Got a bit more done today

Today I am making Molds and casting Pewter in them .The molds are turned from Mdf which seems to be the best material for the Job.

Having cut rounds in the MDF I am making a chucking recess much safer than a spigot on MDF

 Circles get marked out in in the sizes I want for my rings

 To safe time and material I am making several recesses in each piece of MDF This piece will have three.These moulds are worth keeping for another day.
 13 Rings ready to fill with Pewter
 Very important to have the mold dead level before pouring or the pewter will not flow to a level finish
 Here we go ready to make a start
 Using up swarf from the last pewter Project always worth catching as much as you can when turning Pewter because it is not cheap
 First pour and all went well.
 This is taking a lot of Pewter but some of it will be turned off later and saved this is the best part of £200  00 worth of Pewter
 That's it for today 13 rings poured

I am doing this in stages not because it takes a long time I find it more enjoyable if I do a bit at a time not so much of a chore.Please stick with it I will finish in a day or two.

I am almost at the giving up stage on this project it is not as easy as I anticipated

Mounted in the lathe and because of the weight I have brought the tailstop up for safety
 I found a scraper was the best for flatening these off but still far from easy

 With one side reasonably flat I am putting them through the Drum sander on both sides

The problem I am having is getting them all the same thickness the sander only takes off a very small amount at a time and some need as much as a few mm off. .They have to be the same or it just won't work I have been on these all day and I am getting through lots of abrasive .
Not sure it is going to look good enough to warrant all the work.

I have had more problems with this but I am now back on track.
I rolled on a coat of black paint to the inside let it dry then went over it with spray paint and there was a reaction it all pickled up.This meant I had to remove all the paint and start again so I only used spray paint and it is OK.
I want a good finish on the black base because I will only lightly colour the resin because I want to create depth.

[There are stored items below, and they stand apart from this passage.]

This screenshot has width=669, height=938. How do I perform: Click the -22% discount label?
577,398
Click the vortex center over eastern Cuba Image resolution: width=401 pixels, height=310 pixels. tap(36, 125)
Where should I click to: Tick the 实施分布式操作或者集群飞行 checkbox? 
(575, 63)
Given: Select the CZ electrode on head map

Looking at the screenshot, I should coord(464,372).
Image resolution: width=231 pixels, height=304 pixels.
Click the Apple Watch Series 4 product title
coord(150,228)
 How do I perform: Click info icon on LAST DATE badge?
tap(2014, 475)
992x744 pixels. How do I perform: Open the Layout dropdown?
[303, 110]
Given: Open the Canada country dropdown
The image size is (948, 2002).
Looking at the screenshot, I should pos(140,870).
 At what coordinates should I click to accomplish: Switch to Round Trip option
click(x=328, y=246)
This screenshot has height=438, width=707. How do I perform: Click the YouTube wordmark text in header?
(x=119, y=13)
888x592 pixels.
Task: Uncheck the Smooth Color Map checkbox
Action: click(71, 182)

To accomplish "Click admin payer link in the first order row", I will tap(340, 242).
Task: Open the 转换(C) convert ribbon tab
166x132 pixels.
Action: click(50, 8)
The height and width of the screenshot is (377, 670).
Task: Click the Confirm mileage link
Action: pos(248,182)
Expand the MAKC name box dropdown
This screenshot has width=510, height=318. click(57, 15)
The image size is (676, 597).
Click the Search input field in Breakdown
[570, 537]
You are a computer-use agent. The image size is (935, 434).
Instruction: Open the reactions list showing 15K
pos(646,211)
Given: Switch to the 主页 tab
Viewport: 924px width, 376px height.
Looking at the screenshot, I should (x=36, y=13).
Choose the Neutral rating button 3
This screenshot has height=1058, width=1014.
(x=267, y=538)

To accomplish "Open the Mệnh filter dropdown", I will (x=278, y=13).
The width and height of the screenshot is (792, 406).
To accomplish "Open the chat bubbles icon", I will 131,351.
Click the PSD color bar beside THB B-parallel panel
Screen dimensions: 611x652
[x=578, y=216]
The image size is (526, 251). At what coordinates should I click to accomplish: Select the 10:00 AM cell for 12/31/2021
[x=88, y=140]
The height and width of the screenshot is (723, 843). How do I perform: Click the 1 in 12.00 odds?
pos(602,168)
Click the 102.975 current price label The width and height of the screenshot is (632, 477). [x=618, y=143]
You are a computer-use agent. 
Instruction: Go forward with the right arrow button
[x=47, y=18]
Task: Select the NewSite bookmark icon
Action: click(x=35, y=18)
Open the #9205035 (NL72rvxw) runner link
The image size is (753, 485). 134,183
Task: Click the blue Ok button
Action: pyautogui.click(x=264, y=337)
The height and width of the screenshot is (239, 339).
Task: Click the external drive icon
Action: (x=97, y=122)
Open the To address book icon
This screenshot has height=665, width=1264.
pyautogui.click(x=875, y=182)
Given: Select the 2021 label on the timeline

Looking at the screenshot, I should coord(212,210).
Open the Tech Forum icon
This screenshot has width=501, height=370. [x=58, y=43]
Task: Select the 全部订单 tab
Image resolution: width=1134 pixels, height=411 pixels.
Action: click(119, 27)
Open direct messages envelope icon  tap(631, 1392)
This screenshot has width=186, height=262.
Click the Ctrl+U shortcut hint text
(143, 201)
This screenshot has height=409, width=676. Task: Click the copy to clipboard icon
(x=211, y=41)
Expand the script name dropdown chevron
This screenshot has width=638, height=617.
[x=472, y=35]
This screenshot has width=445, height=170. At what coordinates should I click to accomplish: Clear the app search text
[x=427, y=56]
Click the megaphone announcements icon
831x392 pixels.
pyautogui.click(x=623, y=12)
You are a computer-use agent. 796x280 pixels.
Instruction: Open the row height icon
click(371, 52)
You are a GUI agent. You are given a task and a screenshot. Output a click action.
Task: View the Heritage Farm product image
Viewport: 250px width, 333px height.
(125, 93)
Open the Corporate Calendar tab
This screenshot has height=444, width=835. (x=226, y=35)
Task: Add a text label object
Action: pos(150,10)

The outside of the rings were rough from the mold so I smoothed the off on the belt sander

The inside is smoothed on the Bobbin sander
The Pewter rings are now glued to the base and the next job will be to pour the Resin when the paint is totally dry then it will be sanded and polished

Teaching today but found time this evening to do the Resin pour.
The important thing is to keep it all dead level as the Resin is very thin and will run over the edge
As you can see I have added some purple colouring this should give a nice effect on top of the Black Base.